The post office wants to increase the price of a stamp by 2 cents to 46 cents starting in January. The agency has been battered by massive losses and declining mail volume and faces a financial crisis.
Postal officials announced a wide-ranging series of proposed price increases Tuesday, averaging about 5 percent, and covering first class, advertising mail, periodicals, packages and other services.
The request now goes to the independent Postal Rate Commission which has 90 days to respond. If approved, the increase would take effect Jan. 2.
“The Postal Service faces a serious risk of financial insolvency,” postal vice president Stephen M. Kearney said.
Kearney said the agency is facing a $7 billion loss in 2011. The rate increase will bring in an extra $2.5 billion, meaning it still faces a $4.7 billion loss.

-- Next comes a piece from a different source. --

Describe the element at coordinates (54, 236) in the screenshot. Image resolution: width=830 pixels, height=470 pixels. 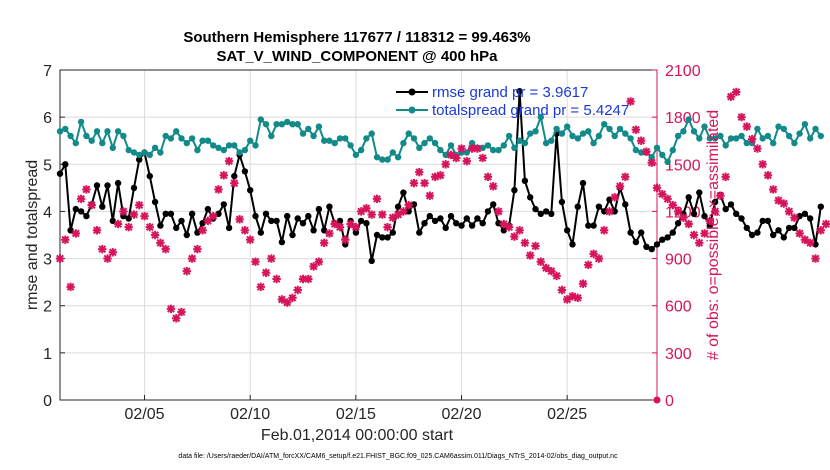
I see `y-axis-left-ticks: 0 1 2 3 4 5 6 7` at that location.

The rate increase is part of a series of money-saving plans announced in March. These also include reducing mail deliveries to five days a week, closing offices and making other cuts in expenses. Congress must agree to eliminating deliveries on Saturdays.

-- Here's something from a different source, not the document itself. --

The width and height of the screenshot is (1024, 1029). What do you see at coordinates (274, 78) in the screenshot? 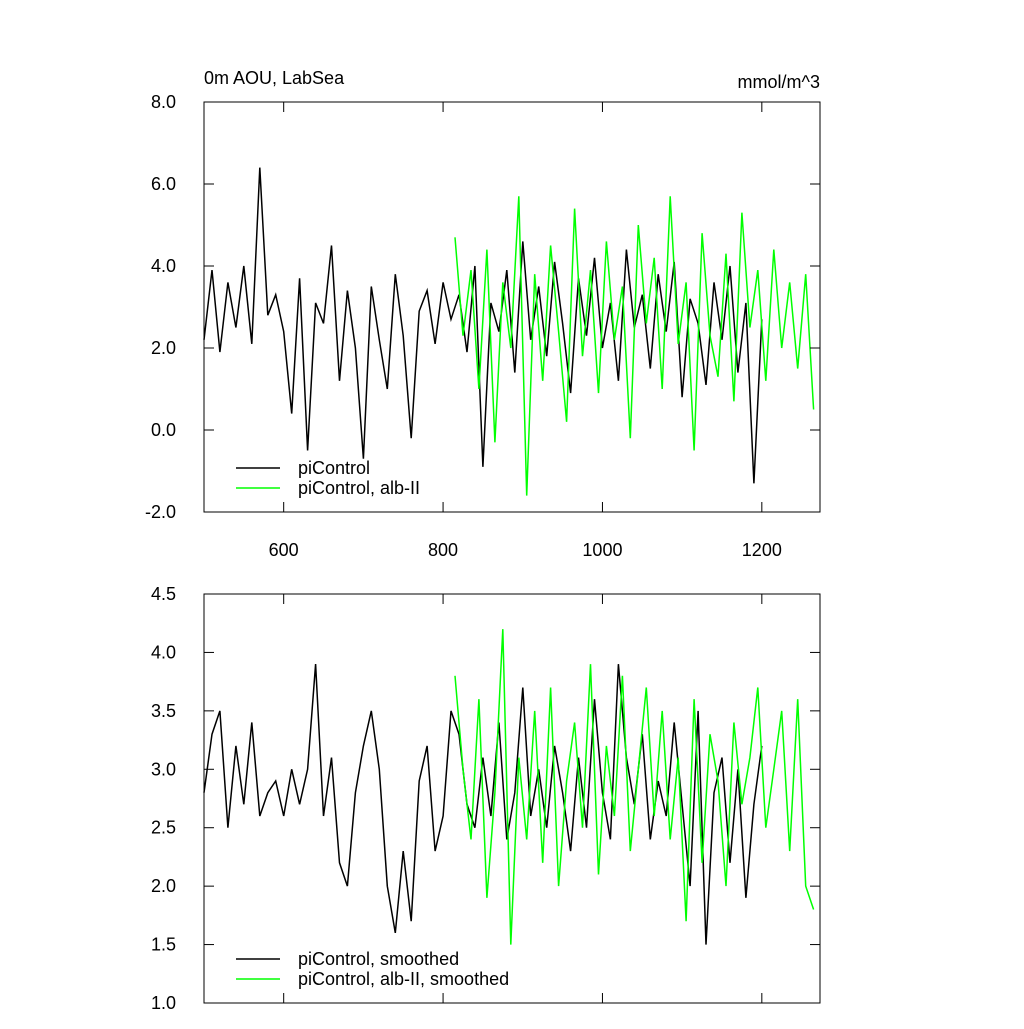
I see `chart-title: 0m AOU, LabSea` at bounding box center [274, 78].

While the cost of a first-class stamp would go up to 46 cents, people who bought “Forever” stamps at lower prices will still be able to use them for first-class mail without paying the difference.

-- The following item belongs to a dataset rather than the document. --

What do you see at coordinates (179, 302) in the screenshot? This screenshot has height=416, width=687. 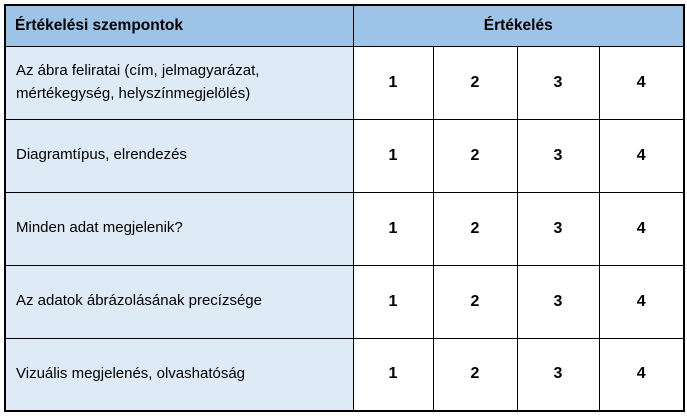 I see `criterion-label: Az adatok ábrázolásának precízsége` at bounding box center [179, 302]. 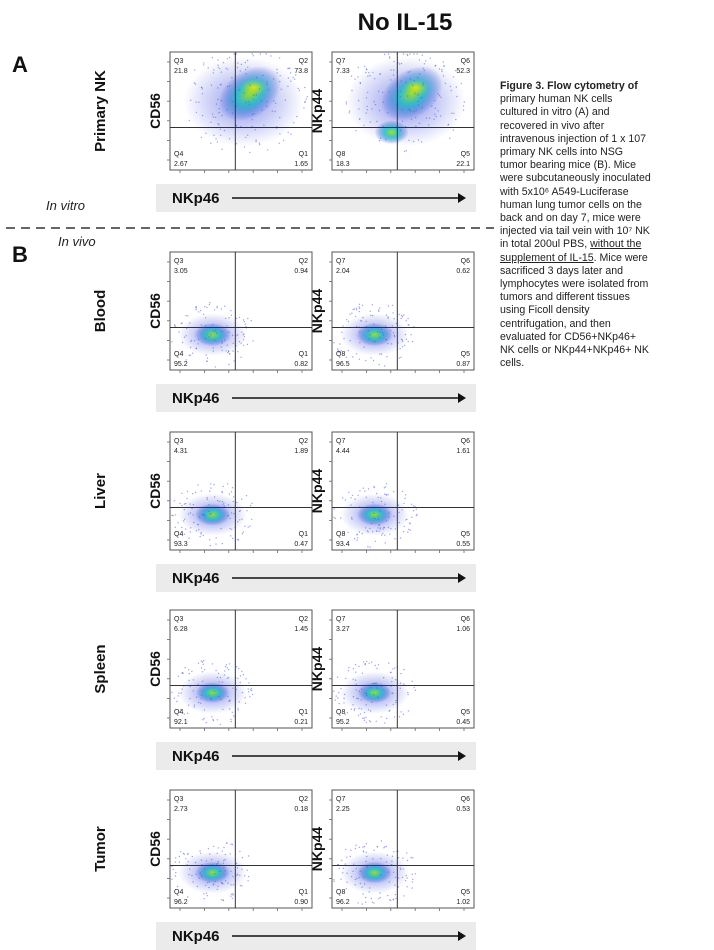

Officials also said they plan a new design for Forever stamps, which currently have am image of the Liberty Bell. New Forever stamps will have images of evergreen trees. All Forever stamps would remain valid.
In addition to the 46-cent rate for the first ounce of a letter the cost for each additional ounce would go up a penny to 18 cents. The cost to mail a post card would go up 2 cents to 30 cents.
The price to send periodicals would go up about 8 percent and other rates for advertising mail, parcels and services will also go up by varying amounts.
The current 44-cent first-class rate took effect May 11, 2009.
The agency lost $3.8 billion last fiscal year despite cutting 40,000 full-time positions and making other reductions. It has continued to face significant losses this year.
The weak economy has sharply reduced mail volume as companies cut their advertising. At the same time there has been a significant drop in lucrative first-class mail, with more and more people turning to the Internet to communicate with each other as well as to receive and pay bills.
The proposal drew a prompt complaint from the mailing industry.
“This proposed rate increase amounts to another tax imposed on Americans at a time when the economy can least afford it,” said Tony Conway, executive director of the Alliance of Nonprofit Mailers, a group representing charities and other organizations.
“Consumers everywhere will pay more for the letters and packages they need to send; businesses — large and small — will suffer and even more jobs will be lost,” complained Conway, who was designated spokesman for the Affordable Mail Alliance, a coalition of businesses, charities and other mailers formed to oppose the increase.
Postal officials also have proposed eliminating Saturday mail delivery as a means of cutting costs, a change that would require congressional approval.
Post office finances are also complicated by the requirement that the agency make annual payments to pre-fund future health benefits for retirees, something not required of other government agencies.
And the postal inspector general contends that the Postal Service has been overcharged billions of dollars for retirement benefits for employees who worked for the old Post Office Department before it was converted to the Postal Service in 1970.